_Problem requirements_
Nothing in the records may be dropped or altered when you repeat them.

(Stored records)
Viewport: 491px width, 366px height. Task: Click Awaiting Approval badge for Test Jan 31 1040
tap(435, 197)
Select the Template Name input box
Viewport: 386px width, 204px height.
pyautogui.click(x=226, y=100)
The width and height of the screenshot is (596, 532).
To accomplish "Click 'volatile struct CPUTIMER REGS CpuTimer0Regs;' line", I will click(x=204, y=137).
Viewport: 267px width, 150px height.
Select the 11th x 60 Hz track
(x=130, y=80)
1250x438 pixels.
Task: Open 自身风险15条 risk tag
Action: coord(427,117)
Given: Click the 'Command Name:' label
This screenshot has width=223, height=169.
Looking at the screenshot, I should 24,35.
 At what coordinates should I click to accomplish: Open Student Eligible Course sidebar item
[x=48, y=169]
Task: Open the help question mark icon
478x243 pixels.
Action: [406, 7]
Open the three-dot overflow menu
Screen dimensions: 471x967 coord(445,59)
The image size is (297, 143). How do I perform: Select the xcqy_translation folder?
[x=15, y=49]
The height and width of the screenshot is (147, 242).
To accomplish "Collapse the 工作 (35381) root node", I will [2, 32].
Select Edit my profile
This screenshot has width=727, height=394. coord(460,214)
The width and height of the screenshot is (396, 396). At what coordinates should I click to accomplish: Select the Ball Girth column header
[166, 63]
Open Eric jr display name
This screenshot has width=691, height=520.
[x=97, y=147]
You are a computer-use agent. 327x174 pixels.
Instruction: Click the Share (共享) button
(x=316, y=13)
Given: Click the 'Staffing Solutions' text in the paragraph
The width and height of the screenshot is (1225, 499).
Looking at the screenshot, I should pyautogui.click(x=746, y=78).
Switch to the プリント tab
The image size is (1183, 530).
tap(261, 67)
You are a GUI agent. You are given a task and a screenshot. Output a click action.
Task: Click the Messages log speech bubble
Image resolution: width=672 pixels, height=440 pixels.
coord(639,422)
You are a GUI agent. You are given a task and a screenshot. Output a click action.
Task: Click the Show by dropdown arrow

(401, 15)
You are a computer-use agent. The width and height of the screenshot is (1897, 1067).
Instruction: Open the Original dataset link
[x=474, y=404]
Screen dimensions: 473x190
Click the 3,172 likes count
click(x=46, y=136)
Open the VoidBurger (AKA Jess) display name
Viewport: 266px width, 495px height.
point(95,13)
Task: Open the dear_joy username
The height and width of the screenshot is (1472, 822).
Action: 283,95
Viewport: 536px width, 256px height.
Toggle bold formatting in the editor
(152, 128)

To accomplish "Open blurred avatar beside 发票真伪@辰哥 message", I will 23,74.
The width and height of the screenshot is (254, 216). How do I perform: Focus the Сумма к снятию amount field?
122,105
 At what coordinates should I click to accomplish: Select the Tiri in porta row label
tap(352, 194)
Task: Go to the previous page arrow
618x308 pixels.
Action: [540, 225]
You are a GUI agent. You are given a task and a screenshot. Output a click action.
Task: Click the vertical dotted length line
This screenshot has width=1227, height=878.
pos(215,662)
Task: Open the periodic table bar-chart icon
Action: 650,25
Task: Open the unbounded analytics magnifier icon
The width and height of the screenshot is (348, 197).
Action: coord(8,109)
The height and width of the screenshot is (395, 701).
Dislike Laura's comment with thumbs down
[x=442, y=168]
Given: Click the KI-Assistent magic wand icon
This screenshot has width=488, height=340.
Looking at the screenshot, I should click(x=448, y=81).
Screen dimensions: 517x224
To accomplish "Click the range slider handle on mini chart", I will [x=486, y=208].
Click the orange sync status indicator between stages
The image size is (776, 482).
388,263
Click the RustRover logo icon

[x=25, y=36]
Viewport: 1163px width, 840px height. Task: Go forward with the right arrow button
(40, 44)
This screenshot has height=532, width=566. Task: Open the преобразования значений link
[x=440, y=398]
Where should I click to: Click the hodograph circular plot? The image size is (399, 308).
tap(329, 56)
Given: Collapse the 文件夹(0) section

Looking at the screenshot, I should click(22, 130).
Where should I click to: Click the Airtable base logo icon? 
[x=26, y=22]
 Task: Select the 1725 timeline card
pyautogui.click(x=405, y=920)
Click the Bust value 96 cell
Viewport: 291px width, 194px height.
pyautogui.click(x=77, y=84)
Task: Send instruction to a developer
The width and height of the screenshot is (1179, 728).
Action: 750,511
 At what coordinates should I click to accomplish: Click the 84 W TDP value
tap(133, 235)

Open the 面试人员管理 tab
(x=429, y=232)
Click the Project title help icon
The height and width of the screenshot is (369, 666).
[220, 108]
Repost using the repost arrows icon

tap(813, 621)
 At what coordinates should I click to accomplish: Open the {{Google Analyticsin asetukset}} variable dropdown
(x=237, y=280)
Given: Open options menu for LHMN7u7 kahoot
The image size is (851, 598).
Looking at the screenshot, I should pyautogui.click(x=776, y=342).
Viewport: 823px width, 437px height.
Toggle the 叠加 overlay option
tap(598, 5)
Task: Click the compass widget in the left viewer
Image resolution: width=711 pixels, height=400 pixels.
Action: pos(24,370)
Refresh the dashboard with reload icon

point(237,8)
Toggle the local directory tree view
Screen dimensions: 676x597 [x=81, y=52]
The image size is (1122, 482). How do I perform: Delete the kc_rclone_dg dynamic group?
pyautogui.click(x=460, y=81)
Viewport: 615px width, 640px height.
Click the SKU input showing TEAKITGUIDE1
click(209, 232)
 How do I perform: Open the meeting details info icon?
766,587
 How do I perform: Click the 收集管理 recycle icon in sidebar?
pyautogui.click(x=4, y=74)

_The completed task_
Viewport: 491px width, 366px height. Task: Click Awaiting Approval badge for Test Jan 31 1040
tap(435, 197)
Select the Template Name input box
Viewport: 386px width, 204px height.
pyautogui.click(x=226, y=100)
The width and height of the screenshot is (596, 532).
To accomplish "Click 'volatile struct CPUTIMER REGS CpuTimer0Regs;' line", I will click(x=204, y=137).
Viewport: 267px width, 150px height.
Select the 11th x 60 Hz track
(x=130, y=80)
1250x438 pixels.
Task: Open 自身风险15条 risk tag
Action: coord(427,117)
Given: Click the 'Command Name:' label
This screenshot has width=223, height=169.
Looking at the screenshot, I should 24,35.
 At what coordinates should I click to accomplish: Open Student Eligible Course sidebar item
[x=48, y=169]
Task: Open the help question mark icon
478x243 pixels.
Action: [406, 7]
Open the three-dot overflow menu
Screen dimensions: 471x967 coord(445,59)
The image size is (297, 143). How do I perform: Select the xcqy_translation folder?
[x=15, y=49]
The height and width of the screenshot is (147, 242).
To accomplish "Collapse the 工作 (35381) root node", I will [2, 32].
Select Edit my profile
This screenshot has width=727, height=394. coord(460,214)
The width and height of the screenshot is (396, 396). At what coordinates should I click to accomplish: Select the Ball Girth column header
[166, 63]
Open Eric jr display name
This screenshot has width=691, height=520.
[x=97, y=147]
You are a computer-use agent. 327x174 pixels.
Instruction: Click the Share (共享) button
(x=316, y=13)
Given: Click the 'Staffing Solutions' text in the paragraph
The width and height of the screenshot is (1225, 499).
Looking at the screenshot, I should pyautogui.click(x=746, y=78).
Switch to the プリント tab
The image size is (1183, 530).
tap(261, 67)
You are a GUI agent. You are given a task and a screenshot. Output a click action.
Task: Click the Messages log speech bubble
Image resolution: width=672 pixels, height=440 pixels.
coord(639,422)
You are a GUI agent. You are given a task and a screenshot. Output a click action.
Task: Click the Show by dropdown arrow

(401, 15)
You are a computer-use agent. The width and height of the screenshot is (1897, 1067).
Instruction: Open the Original dataset link
[x=474, y=404]
Screen dimensions: 473x190
Click the 3,172 likes count
click(x=46, y=136)
Open the VoidBurger (AKA Jess) display name
Viewport: 266px width, 495px height.
point(95,13)
Task: Open the dear_joy username
The height and width of the screenshot is (1472, 822).
Action: 283,95
Viewport: 536px width, 256px height.
Toggle bold formatting in the editor
(152, 128)

To accomplish "Open blurred avatar beside 发票真伪@辰哥 message", I will 23,74.
The width and height of the screenshot is (254, 216). How do I perform: Focus the Сумма к снятию amount field?
122,105
 At what coordinates should I click to accomplish: Select the Tiri in porta row label
tap(352, 194)
Task: Go to the previous page arrow
618x308 pixels.
Action: [540, 225]
You are a GUI agent. You are given a task and a screenshot. Output a click action.
Task: Click the vertical dotted length line
This screenshot has width=1227, height=878.
pos(215,662)
Task: Open the periodic table bar-chart icon
Action: 650,25
Task: Open the unbounded analytics magnifier icon
The width and height of the screenshot is (348, 197).
Action: coord(8,109)
The height and width of the screenshot is (395, 701).
Dislike Laura's comment with thumbs down
[x=442, y=168]
Given: Click the KI-Assistent magic wand icon
This screenshot has width=488, height=340.
Looking at the screenshot, I should click(x=448, y=81).
Screen dimensions: 517x224
To accomplish "Click the range slider handle on mini chart", I will [x=486, y=208].
Click the orange sync status indicator between stages
The image size is (776, 482).
388,263
Click the RustRover logo icon

[x=25, y=36]
Viewport: 1163px width, 840px height. Task: Go forward with the right arrow button
(40, 44)
This screenshot has height=532, width=566. Task: Open the преобразования значений link
[x=440, y=398]
Where should I click to: Click the hodograph circular plot? The image size is (399, 308).
tap(329, 56)
Given: Collapse the 文件夹(0) section

Looking at the screenshot, I should click(22, 130).
Where should I click to: Click the Airtable base logo icon? 
[x=26, y=22]
 Task: Select the 1725 timeline card
pyautogui.click(x=405, y=920)
Click the Bust value 96 cell
Viewport: 291px width, 194px height.
pyautogui.click(x=77, y=84)
Task: Send instruction to a developer
The width and height of the screenshot is (1179, 728).
Action: 750,511
 At what coordinates should I click to accomplish: Click the 84 W TDP value
tap(133, 235)

Open the 面试人员管理 tab
(x=429, y=232)
Click the Project title help icon
The height and width of the screenshot is (369, 666).
[220, 108]
Repost using the repost arrows icon

tap(813, 621)
 At what coordinates should I click to accomplish: Open the {{Google Analyticsin asetukset}} variable dropdown
(x=237, y=280)
Given: Open options menu for LHMN7u7 kahoot
The image size is (851, 598).
Looking at the screenshot, I should pyautogui.click(x=776, y=342).
Viewport: 823px width, 437px height.
Toggle the 叠加 overlay option
tap(598, 5)
Task: Click the compass widget in the left viewer
Image resolution: width=711 pixels, height=400 pixels.
Action: pos(24,370)
Refresh the dashboard with reload icon

point(237,8)
Toggle the local directory tree view
Screen dimensions: 676x597 [x=81, y=52]
The image size is (1122, 482). How do I perform: Delete the kc_rclone_dg dynamic group?
pyautogui.click(x=460, y=81)
Viewport: 615px width, 640px height.
Click the SKU input showing TEAKITGUIDE1
click(209, 232)
 How do I perform: Open the meeting details info icon?
766,587
 How do I perform: Click the 收集管理 recycle icon in sidebar?
pyautogui.click(x=4, y=74)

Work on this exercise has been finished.